§ Document:
Added more cuBLAS benchmarks

743414e0 · Jakub Klinkovský · bae182b2 · 743414e0 · 743414e0
Commit 743414e0 authored 9 years ago by Jakub Klinkovský
--- a/tests/benchmarks/cublasWrappers.h
+++ b/tests/benchmarks/cublasWrappers.h
@@ -5,6 +5,70 @@
 #include <cublas_v2.h>
+inline cublasStatus_t
+cublasIgamax( cublasHandle_t handle, int n,
+              const float           *x, int incx, int *result )
+{
+    return cublasIsamax( handle, n, x, incx, result );
+}
+inline cublasStatus_t
+cublasIgamax( cublasHandle_t handle, int n,
+              const double          *x, int incx, int *result )
+{
+    return cublasIdamax( handle, n, x, incx, result );
+}
+inline cublasStatus_t
+cublasIgamin( cublasHandle_t handle, int n,
+              const float           *x, int incx, int *result )

§ Supplied records:
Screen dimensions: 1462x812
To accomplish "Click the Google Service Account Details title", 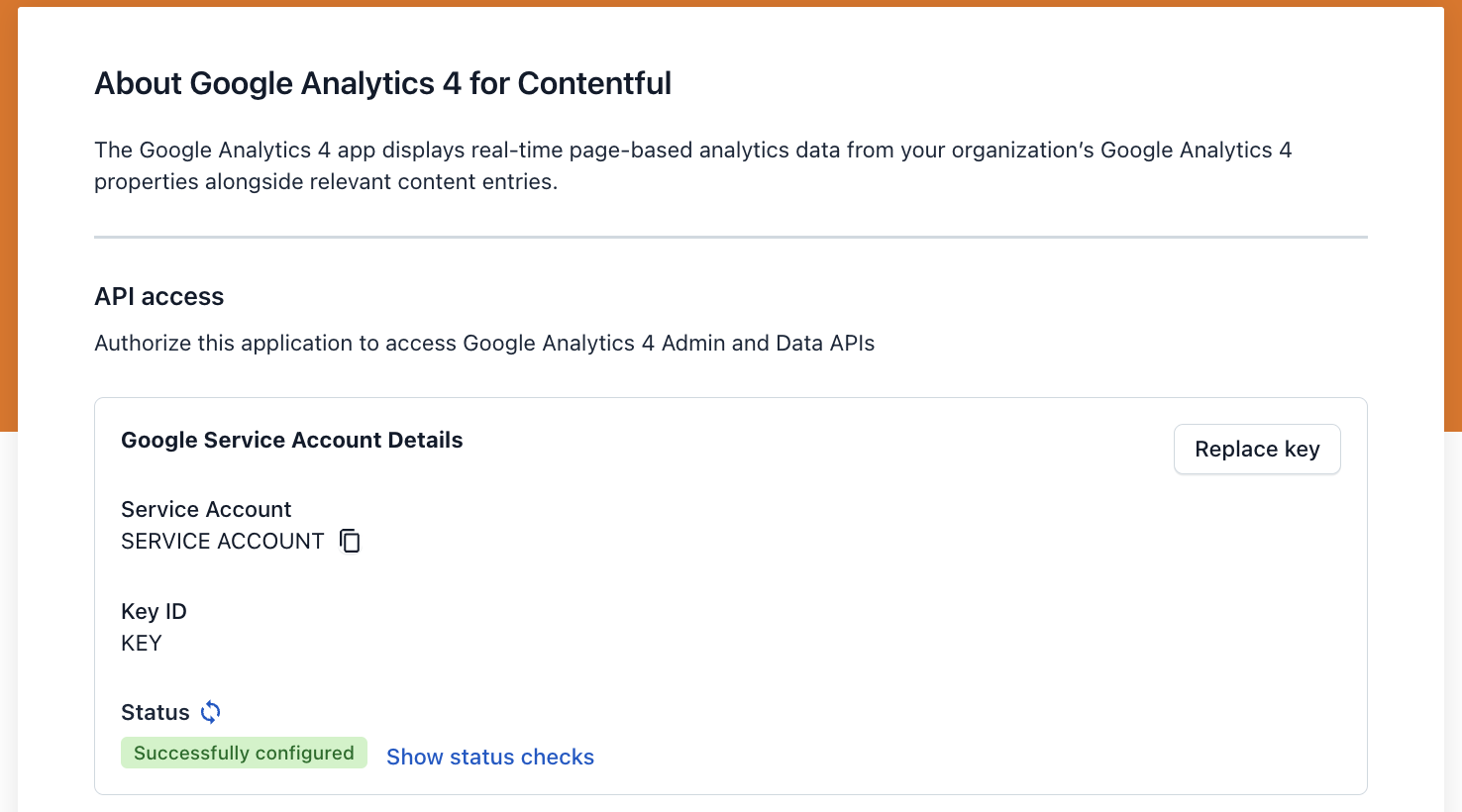I will click(291, 440).
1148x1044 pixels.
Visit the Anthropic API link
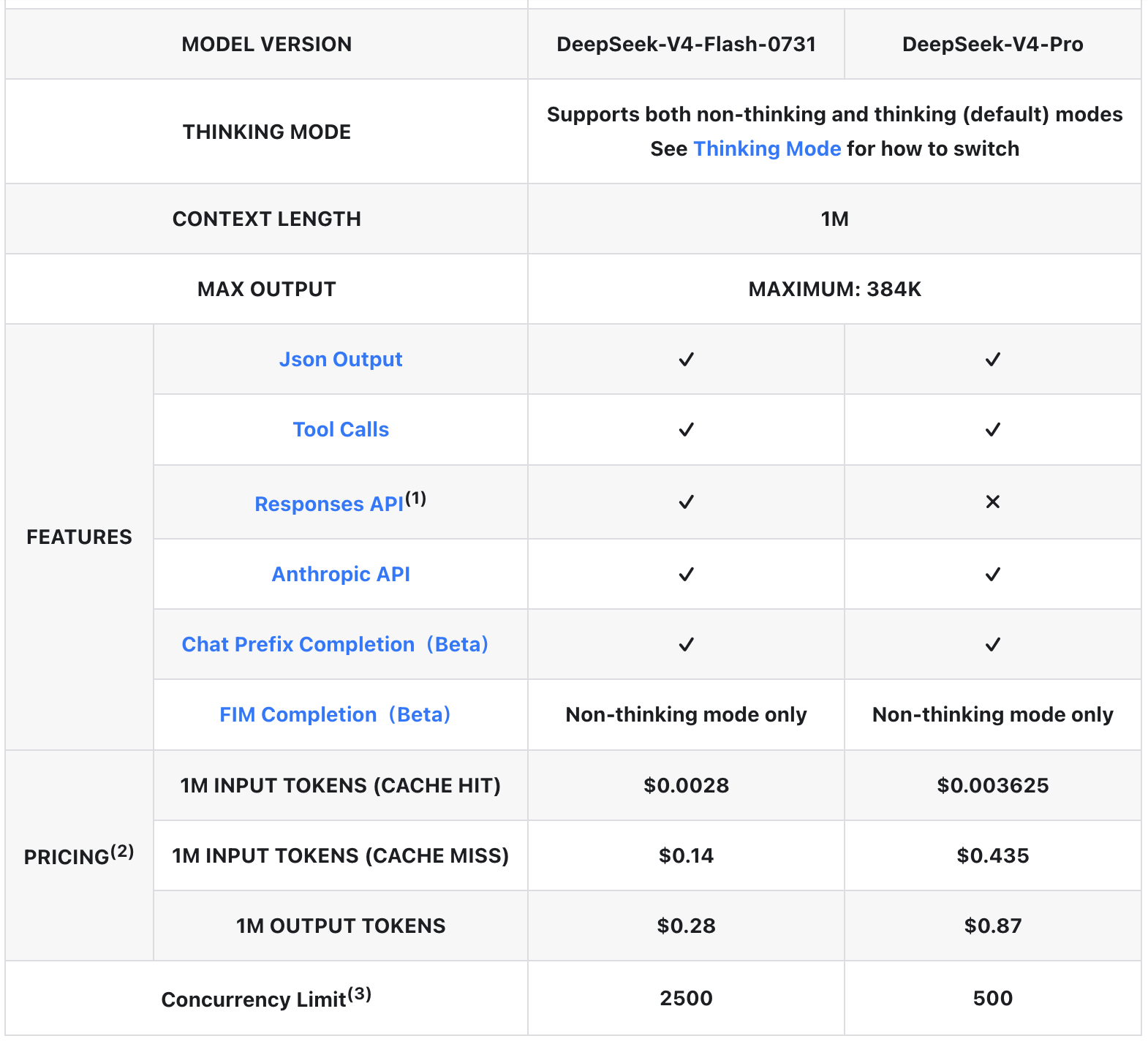point(341,574)
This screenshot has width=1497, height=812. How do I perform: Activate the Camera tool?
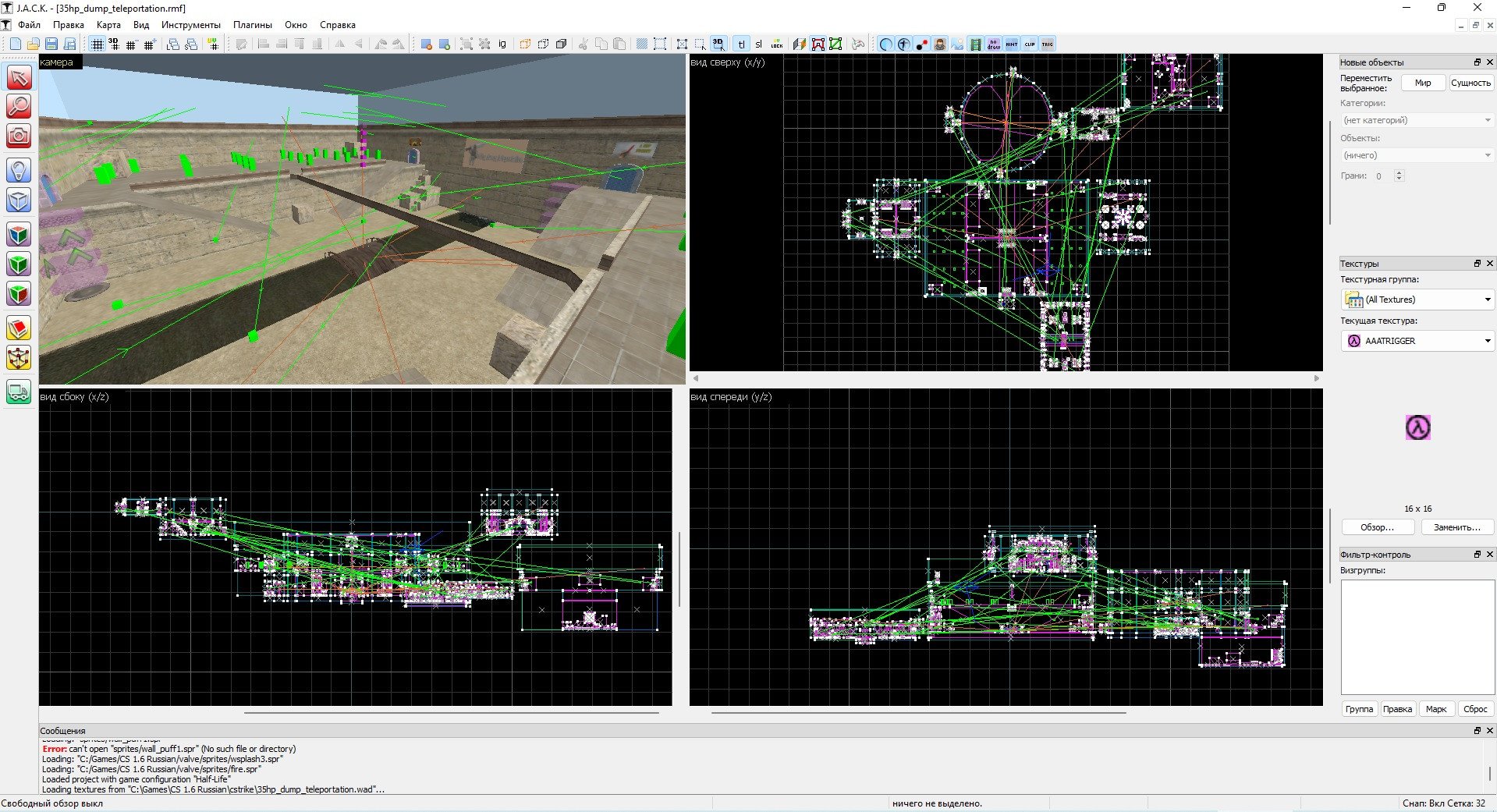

§ Objectives:
- 1) List the parameter names of the cublasIgamax wrapper in the cuBLAS wrappers diff.
- 2) Carry on the cuBLAS wrappers diff from the point where it stops.
The records have no role in any of this.

§ Set of answers:
- 1) handle, n, x, incx, result

- 2)
+{
+    return cublasIsamin( handle, n, x, incx, result );
+}
+inline cublasStatus_t
+cublasIgamin( cublasHandle_t handle, int n,
+              const double          *x, int incx, int *result )
+{
+    return cublasIdamin( handle, n, x, incx, result );
+}
+inline cublasStatus_t
+cublasGasum( cublasHandle_t handle, int n,
+             const float           *x, int incx, float  *result )
+{
+    return cublasSasum( handle, n, x, incx, result );
+}
+inline cublasStatus_t
+cublasGasum( cublasHandle_t handle, int n,
+             const double          *x, int incx, double *result )
+{
+    return cublasDasum( handle, n, x, incx, result );
+}
+inline cublasStatus_t
+cublasGaxpy( cublasHandle_t handle, int n,
+             const float           *alpha,
+             const float           *x, int incx,
+             float                 *y, int incy )
+{
+    return cublasSaxpy( handle, n, alpha, x, incx, y, incy );
+}
+inline cublasStatus_t
+cublasGaxpy( cublasHandle_t handle, int n,
+             const double          *alpha,
+             const double          *x, int incx,
+             double                *y, int incy )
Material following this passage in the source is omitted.